Step 2: Detect individual person in each frame and get the coordinates of the person in the frame.

*  In this step the coordinates of each person is detected using the open source libraray called YOLO.

* Person is searched for and detected in frame 0 ( F0 ) of each directory ,i.e. for each a{0-9}.

*   The detected coordinates of the humans are then stored in a{0-9} folder in a .txt file named as person{0-9}.txt, where person0 stores the coordinates of first person in frame 0 ( F0 ) and person1 stores coordinates of second person in frame 0 ( F0 ) and so on...

Step 3: Track the coordinates of the person in the next 9 frames of the image set.

*   MEEM tracker is used to detect the coordinates of the humans in the next 10 frames of the image set.
*   It accepts the coordinates of the person in frame 0 ( F0 ), the initial frame ( F0 ) and the folder containing the set of 10 frames.
*   It returns the tracked coordinates of that person in next 10 frames.
*   Each output{0-9}.txt file containing the coordinates of the person in other 10 frames corresponds to every input{0-9}.txt files which contain the coordinates of person in first frame ( F0 ).
NOTE: You need to place the MEEM tracker code in the same current directory.

Step 4: Extract the person out of all 10 frames.

* The output file of MEEM tracker output{0-9}.txt contains the coordinates of the person{0-9} in all 10 frames that was detected in the YOLO stage.   

*   The region bounded by the output{0-9}.txt files is cropped out from each 10 images and saved into a subfolder res{0-9}.

*   Each individual person have their set of extracted images pertaining to that person only.

Step 5: Get the input feature for Demo data.

*   Read the cropped images for each person. 
*   The images are then reshaped to 96\*96 size and is converted into gray scale values.
*   All the images are then concatenated together to give a structure of the shape 10 \* 96 \* 96 \* 1.
*   This formsas input to the CNN model which gives the probabiltiy of the event occuring.

Step 6: Labelling the images and generating video.

1.   In this step the frame 0 ( F0 ) of all the folders is labelled with corresponding predition and the image labelled for each human detected is stored in the directory names 'res'.
2.   The images are stored in the alphabetical order of how they occur in the video and thus have the same order in which they can be joined to form a video.

Two models were compiled and trained.

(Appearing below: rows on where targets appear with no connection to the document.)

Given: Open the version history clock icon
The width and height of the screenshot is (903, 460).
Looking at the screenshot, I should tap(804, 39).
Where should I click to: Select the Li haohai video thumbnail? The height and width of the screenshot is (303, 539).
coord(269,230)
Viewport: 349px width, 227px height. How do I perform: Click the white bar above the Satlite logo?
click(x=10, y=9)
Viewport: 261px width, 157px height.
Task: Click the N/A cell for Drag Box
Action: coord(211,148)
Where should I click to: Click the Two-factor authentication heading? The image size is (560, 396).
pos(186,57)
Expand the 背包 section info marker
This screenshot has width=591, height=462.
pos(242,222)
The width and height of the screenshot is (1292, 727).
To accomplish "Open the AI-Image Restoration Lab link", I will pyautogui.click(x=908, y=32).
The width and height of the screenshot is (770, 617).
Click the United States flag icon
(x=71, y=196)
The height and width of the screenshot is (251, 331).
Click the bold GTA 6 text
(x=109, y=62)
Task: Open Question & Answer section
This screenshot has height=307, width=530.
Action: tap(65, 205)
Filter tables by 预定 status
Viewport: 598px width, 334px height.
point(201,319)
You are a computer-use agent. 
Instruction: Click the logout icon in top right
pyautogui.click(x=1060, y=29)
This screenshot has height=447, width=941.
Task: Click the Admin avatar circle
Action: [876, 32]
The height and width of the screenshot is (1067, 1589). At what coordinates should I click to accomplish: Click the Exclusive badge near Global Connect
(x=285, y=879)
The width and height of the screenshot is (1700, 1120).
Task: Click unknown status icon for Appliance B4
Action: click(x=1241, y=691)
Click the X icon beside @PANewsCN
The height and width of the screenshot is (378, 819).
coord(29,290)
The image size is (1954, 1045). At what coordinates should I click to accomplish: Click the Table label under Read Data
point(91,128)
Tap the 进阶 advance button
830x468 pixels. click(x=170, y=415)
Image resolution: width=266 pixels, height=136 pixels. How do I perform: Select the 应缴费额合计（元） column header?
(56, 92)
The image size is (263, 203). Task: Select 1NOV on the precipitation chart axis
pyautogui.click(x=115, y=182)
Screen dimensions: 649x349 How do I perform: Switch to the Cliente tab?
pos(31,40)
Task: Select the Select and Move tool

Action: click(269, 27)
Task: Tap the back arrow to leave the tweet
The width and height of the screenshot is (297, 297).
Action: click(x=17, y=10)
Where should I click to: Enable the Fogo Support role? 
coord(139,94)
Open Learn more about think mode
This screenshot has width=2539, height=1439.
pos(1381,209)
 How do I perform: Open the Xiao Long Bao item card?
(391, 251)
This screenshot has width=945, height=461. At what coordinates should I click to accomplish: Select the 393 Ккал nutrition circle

The models were checked to identify which model gives better accuracy.

One 3DCNN model that gives prediction for all the classes of events (sit, stand, walk, push) that could possibly occur.
Four seperate 3DCNN models that individually checked for probabilty of occurance of each of the individual class of event.


The training and validation errors over the epochs changed like..


Accuracy changes with epochs	Loss changes with epochs

Model 1: One model for all class of events.

*   The model outptus the probability of the set of images to represent each of the classes of event.
*   The event which has highest probability is selected as the event that is occuring and is selected for labelling on the image.


Normalized Confusion matrix is plotted as:-

Model 2: Four seperate model for each class of events.

*   Each of the four model outptus the probability of the set of images to represent that classes of event.
*   Out of all thet probabilities the probability which is highest is selected as the event that is occuring and is selected for labelling on the image.